Quand je serai vieille je serai artiste

Publié le par elizabeth971

Quand je serai vieille je serai artiste

 

….Artiste, ou écrivain, ou jardinière,…

La semaine dernière, dans la salle de recherches de mon service, j’ai parlé avec un monsieur à la retraite que nous voyons souvent. Appelons-le M. X pour garder un peu d’anonymat. Il fait des recherches depuis deux ou trois ans. Il est à la retraite. Comme il n’était pas venu depuis plusieurs semaines, je lui ai demandé des nouvelles (il fait partie des victimes des cyclones du mois de septembre, sa maison s’est envolée). Les nouvelles qu’il m’a données de sa vie sont plutôt positives. Les travaux de reconstruction avancent. Ses travaux d’écriture avancent aussi. Les 70 ou 80 pages de son travail sur  les soldats de la première guerre mondiale de sa commune étaient là, sur sa table de travail. Il m’a invitée à y jeter un coup d’œil. J’ai jeté un coup d’œil (juste un) et nous avons parlé de lui et des personnes qui se trouvent dans ces pages, son oncle en particulier qui a fait toute la guerre et qui n’était pas bavard. Le livre qui est en train de s’écrire racontera la vie de cet oncle et d’autres personnes de sa commune.

Il n’était pas destiné à être écrivain, M. X. Il travaillait plutôt dans un domaine manuel, technique. Moi, je le croyais fonctionnaire dans un bureau. Je pensais qu’il avait un travail de rédacteur ou attaché en sous-préfecture ou en mairie.

J’ai proposé de faire une relecture de son travail. Je lui ai donné mon adresse. Je n’ai rien reçu pour l’instant. J’espère ne pas l’avoir intimidé.

La salle de recherche de mon service accueille les chercheurs qui viennent pour leurs recherches administratives mais aussi pour des travaux de recherche historique. Ils sont étudiants, professeurs ou retraités. Comme M. X, ils sont là, souvent, pour produire quelque chose à partir de documents que nous mettons à leur disposition.

La plupart de nos écrivains (je veux dire, ceux qui publient vraiment des livres qui deviendront à leur tour des sources pour de futurs étudiants et chercheurs) sont des professeurs d’histoire à la retraite.

Mais pas tous. Nous avons un écrivain, auteur entre autres de biographies publiées par de grands éditeurs nationaux, qui n’était pas prof d’histoire avant sa retraite. Et maintenant, nous avons M. X.

◆ DONNÉES SOURCES

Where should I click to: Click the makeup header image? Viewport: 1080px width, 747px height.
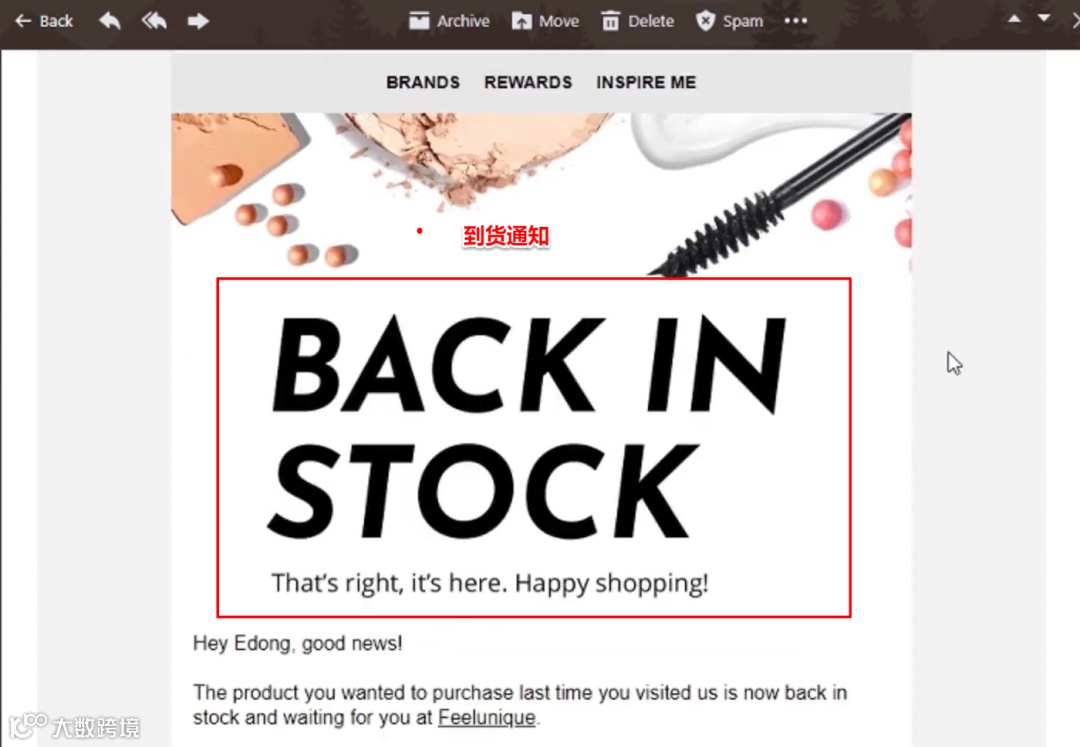coord(541,195)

◆ EXERCICES
1. S'il vous plaît, expliquez d'après le billet pourquoi la personne qui écrit demande des nouvelles à M. X.
2. Répondez à ces questions sur le billet :
(a) Depuis combien de temps M. X fait-il des recherches ?
(b) Combien de pages compte son travail sur les soldats de la première guerre mondiale de sa commune ?
(c) Que faisaient avant leur retraite la plupart des écrivains qui publient vraiment des livres ?

◆ RÉPONSES ATTENDUES
1. Elle lui demande des nouvelles parce qu'il n'était pas venu depuis plusieurs semaines.

2.
(a) Depuis deux ou trois ans.
(b) 70 ou 80 pages.
(c) Ils étaient professeurs d'histoire.